Additives rich in Si and Al such as kaolin may be applied in PF biomass boilers to fix alkali metals in species that are more benign than the alkali salts released in biomass combustion. In this study, models for the reaction of gas-phase potassium salts with kaolin particles are developed for the conditions appearing in PF boilers such as short residence times, high temperatures, and small size of the additive particles. The reaction between gaseous potassium components and kaolin particles has been modeled with a shrinking core model (SCM) and a uniform conversion model (UCM). The SCM takes into account the effects of chemical kinetics, diffusion in a gas film surrounding the particle, diffusion in a product layer, and thermochemical equilibrium on the reaction progress. The UCM covers diffusion in a gas film surrounding the particles, chemical kinetics, and thermochemical equilibrium. Both models are able to accommodate the effects of change in temperature, particle size, reaction time, and potassium component concentration.

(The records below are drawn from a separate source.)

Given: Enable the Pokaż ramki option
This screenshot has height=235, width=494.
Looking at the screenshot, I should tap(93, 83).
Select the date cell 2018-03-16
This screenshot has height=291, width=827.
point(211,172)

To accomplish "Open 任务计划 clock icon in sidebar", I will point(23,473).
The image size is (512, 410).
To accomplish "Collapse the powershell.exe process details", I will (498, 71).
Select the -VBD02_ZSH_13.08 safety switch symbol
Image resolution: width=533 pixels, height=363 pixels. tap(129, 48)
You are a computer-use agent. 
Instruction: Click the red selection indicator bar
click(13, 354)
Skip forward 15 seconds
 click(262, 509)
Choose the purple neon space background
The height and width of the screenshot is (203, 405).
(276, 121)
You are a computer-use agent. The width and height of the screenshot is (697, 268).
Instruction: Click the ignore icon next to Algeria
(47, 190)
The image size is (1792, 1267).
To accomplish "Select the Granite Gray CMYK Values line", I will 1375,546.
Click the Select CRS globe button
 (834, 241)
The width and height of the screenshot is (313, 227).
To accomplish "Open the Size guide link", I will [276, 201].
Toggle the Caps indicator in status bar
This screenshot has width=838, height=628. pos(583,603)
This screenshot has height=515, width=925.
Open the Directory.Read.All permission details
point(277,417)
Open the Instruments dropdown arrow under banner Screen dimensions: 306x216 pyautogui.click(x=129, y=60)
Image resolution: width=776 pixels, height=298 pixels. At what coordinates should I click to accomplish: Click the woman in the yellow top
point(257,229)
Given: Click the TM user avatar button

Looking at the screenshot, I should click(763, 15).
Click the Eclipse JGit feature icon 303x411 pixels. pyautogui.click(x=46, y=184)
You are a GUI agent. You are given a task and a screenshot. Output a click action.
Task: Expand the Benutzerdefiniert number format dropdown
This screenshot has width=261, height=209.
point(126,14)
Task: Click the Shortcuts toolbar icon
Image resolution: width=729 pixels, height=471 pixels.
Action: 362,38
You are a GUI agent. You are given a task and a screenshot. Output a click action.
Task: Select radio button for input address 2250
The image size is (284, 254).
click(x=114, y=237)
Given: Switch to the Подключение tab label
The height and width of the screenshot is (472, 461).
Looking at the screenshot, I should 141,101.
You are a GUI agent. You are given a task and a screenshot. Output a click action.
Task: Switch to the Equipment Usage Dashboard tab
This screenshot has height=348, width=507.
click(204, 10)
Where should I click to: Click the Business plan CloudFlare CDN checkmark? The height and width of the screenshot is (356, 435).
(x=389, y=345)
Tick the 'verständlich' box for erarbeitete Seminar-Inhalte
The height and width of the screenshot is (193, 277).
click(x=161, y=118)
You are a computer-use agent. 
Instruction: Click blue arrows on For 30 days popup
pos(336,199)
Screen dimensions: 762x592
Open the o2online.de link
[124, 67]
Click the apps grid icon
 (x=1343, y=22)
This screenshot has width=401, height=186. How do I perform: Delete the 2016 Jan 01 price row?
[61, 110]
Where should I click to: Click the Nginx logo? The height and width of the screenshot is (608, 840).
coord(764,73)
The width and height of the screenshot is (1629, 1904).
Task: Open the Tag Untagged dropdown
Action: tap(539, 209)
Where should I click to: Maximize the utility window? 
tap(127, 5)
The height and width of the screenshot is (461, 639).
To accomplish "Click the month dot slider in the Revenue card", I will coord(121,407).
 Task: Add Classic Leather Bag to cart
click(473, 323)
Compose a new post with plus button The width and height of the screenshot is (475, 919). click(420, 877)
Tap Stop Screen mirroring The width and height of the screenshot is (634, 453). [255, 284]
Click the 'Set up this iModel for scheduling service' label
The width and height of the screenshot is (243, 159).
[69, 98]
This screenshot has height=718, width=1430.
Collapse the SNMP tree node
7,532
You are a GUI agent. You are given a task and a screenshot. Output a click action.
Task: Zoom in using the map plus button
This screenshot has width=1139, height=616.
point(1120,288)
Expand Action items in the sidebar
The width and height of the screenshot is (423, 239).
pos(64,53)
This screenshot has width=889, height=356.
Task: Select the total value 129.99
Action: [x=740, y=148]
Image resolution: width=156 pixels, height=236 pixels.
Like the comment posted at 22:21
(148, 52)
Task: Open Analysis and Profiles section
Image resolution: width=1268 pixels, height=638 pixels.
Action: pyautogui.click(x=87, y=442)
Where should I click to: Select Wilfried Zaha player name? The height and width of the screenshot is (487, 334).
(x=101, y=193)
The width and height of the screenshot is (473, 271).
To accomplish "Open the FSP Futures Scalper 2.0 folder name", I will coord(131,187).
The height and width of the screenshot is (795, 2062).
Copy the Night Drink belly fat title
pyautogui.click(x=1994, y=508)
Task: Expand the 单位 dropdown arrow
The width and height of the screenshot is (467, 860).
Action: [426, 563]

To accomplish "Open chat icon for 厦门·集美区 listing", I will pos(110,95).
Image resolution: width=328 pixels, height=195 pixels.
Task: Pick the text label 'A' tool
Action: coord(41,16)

Literature data from experiments in an entrained flow-reactor (EFR) at 800–900 °C were used to derive the chemical kinetic rate coefficients of the reaction between kaolin and KOH. The models were then evaluated against experimental data for alkali salts of KCl, KOH, K2CO3, and K2SO4 covering temperatures of 800–1450 °C, kaolin particle sizes of 4–14 μm, residence times of 0.8–1.9 s, and salt/additive molar ratios of 0.05–0.96. The evaluation indicated that both SCM and UCM were suitable for a wide range of conditions, but the UCM captured the effect of particle size better. The modeling outcomes suggested that if the reaction time was long enough, the thermochemical equilibrium would be the major limitation in capturing potassium by kaolin at high temperatures and high potassium concentrations. At lower temperatures, however, the conversion was mainly limited by chemical kinetics. The mass-transfer limitation was less critical under the investigated conditions. The developed models can account for the reaction of gas-phase potassium salts with kaolin at local conditions relevant to PF boilers using biomass.